_ARTIGO:_
Os povos europeus, desde os que sofreram a violência direta de duas guerras, até aos nostálgicos de passados nacionais gloriosos, procuram perceber saídas.
É um tempo que exige reflexão e ação. E não discursos esdrúxulos. Mas é, sobretudo, um período em que devemos estar de atalaia contra oportunismos de diversos matizes.
No seu recente livro “For Europe”, Daniel Cohn-Bendit (presidente dos verdes no PE) e Guy Verhofstadt (ex-primeiro ministro belga e líder do grupo liberal do PE), defendem uma hipótese de caminho para a Europa do futuro.
No manifesto que retoma o antigo projeto de uma União Europeia forte e federal, o elemento mais notável da receita não é, contudo, o federalismo, mas a ideia de uma superpotência europeia imperialista. Nesse sentido, os autores dizem ser necessários dois ingredientes: austeridade para os povos e militarismo face ao mundo.
“Precisamos defender enfaticamente os nossos interesses económicos e políticos contra grandes potências do calibre de China, Índia, Brasil, Rússia ou os Estados Unidos Estados”, dizem.
A globalização está a ser fatal para a economia europeia. E, vendo bem as coisas, também para os EUA. O que é paradoxal: foram os seus líderes políticos e económicos que inventaram esta forma de globalização.
A solução estará no confronto com as potências emergentes que têm vindo a conquistar mercados e produções? Sim, dizem eles. Mas, como e porquê? É fácil, dizem: a Europa, seguindo a pista americana, deveria impor a democracia à força. Claro, uma democracia conveniente ao capitalismo neoliberal, que fecha hipocritamente os olhos a tudo quanto é antidemocrático nos países já sob controlo dos empórios!
Daniel Cohn-Bendit já ensaiou os passos desta dança ao atacar no PE a lei húngara de imprensa. Porque, diz ele, não corresponde aos valores da UE! Mas, quais são os valores da UE nesta matéria? Os de Berlusconi e Murdoch?
A Europa por este caminho não vai lá.
E será o federalismo viável numa Europa mergulhada em crise profunda?
O federalismo moderno tem origem política e ideológica dos Estados Unidos. Na sua independência e revolução.

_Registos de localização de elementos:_
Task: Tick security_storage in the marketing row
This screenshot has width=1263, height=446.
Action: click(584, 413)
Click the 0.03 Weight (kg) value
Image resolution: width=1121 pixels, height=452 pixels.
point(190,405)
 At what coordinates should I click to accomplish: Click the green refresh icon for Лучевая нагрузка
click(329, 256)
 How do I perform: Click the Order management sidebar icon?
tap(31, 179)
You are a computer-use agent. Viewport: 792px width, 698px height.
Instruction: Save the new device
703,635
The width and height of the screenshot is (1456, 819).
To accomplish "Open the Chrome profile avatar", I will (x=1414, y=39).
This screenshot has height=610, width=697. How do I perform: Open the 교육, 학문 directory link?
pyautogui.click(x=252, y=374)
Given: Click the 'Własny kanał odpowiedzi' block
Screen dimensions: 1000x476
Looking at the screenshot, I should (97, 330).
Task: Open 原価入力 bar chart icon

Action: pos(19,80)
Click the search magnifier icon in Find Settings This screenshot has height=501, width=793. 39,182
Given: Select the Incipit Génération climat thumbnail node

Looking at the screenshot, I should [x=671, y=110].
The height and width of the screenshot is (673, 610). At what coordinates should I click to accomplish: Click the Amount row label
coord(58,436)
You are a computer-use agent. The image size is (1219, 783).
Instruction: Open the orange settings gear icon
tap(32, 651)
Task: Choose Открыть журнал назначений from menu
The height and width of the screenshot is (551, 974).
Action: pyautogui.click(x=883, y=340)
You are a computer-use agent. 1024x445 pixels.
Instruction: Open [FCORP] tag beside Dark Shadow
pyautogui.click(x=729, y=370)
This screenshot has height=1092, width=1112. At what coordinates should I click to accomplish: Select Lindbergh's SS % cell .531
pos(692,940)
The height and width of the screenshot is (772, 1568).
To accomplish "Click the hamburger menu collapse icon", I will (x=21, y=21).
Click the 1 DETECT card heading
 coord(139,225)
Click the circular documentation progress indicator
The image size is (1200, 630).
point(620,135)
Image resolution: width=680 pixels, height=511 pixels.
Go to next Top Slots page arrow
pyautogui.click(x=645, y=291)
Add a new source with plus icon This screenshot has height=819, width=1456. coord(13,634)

_EXERCÍCIOS:_
#1 Indique se cada afirmação concorda com o artigo, respondendo sim ou não e citando as palavras do artigo que o decidem: (a) o livro “For Europe” foi escrito por Daniel Cohn-Bendit e Guy Verhofstadt; (b) o elemento mais notável da receita do manifesto é o federalismo; (c) Daniel Cohn-Bendit atacou no PE a lei húngara de imprensa.
#2 Transcreva palavra por palavra as linhas dos registos desde a linha com "Task: Open 原価入力 bar chart icon" até ao fim dos registos, incluindo essa primeira linha.
O artigo e os registos não têm qualquer relação entre si.

_RESPOSTAS:_
#1
(a) Sim: “No seu recente livro “For Europe”, Daniel Cohn-Bendit (presidente dos verdes no PE) e Guy Verhofstadt (ex-primeiro ministro belga e líder do grupo liberal do PE), defendem uma hipótese de caminho para a Europa do futuro.”
(b) Não: “o elemento mais notável da receita não é, contudo, o federalismo, mas a ideia de uma superpotência europeia imperialista.”
(c) Sim: “Daniel Cohn-Bendit já ensaiou os passos desta dança ao atacar no PE a lei húngara de imprensa.”

#2
Task: Open 原価入力 bar chart icon

Action: pos(19,80)
Click the search magnifier icon in Find Settings This screenshot has height=501, width=793. 39,182
Given: Select the Incipit Génération climat thumbnail node

Looking at the screenshot, I should [x=671, y=110].
The height and width of the screenshot is (673, 610). At what coordinates should I click to accomplish: Click the Amount row label
coord(58,436)
You are a computer-use agent. The image size is (1219, 783).
Instruction: Open the orange settings gear icon
tap(32, 651)
Task: Choose Открыть журнал назначений from menu
The height and width of the screenshot is (551, 974).
Action: pyautogui.click(x=883, y=340)
You are a computer-use agent. 1024x445 pixels.
Instruction: Open [FCORP] tag beside Dark Shadow
pyautogui.click(x=729, y=370)
This screenshot has height=1092, width=1112. At what coordinates should I click to accomplish: Select Lindbergh's SS % cell .531
pos(692,940)
The height and width of the screenshot is (772, 1568).
To accomplish "Click the hamburger menu collapse icon", I will (x=21, y=21).
Click the 1 DETECT card heading
 coord(139,225)
Click the circular documentation progress indicator
The image size is (1200, 630).
point(620,135)
Image resolution: width=680 pixels, height=511 pixels.
Go to next Top Slots page arrow
pyautogui.click(x=645, y=291)
Add a new source with plus icon This screenshot has height=819, width=1456. coord(13,634)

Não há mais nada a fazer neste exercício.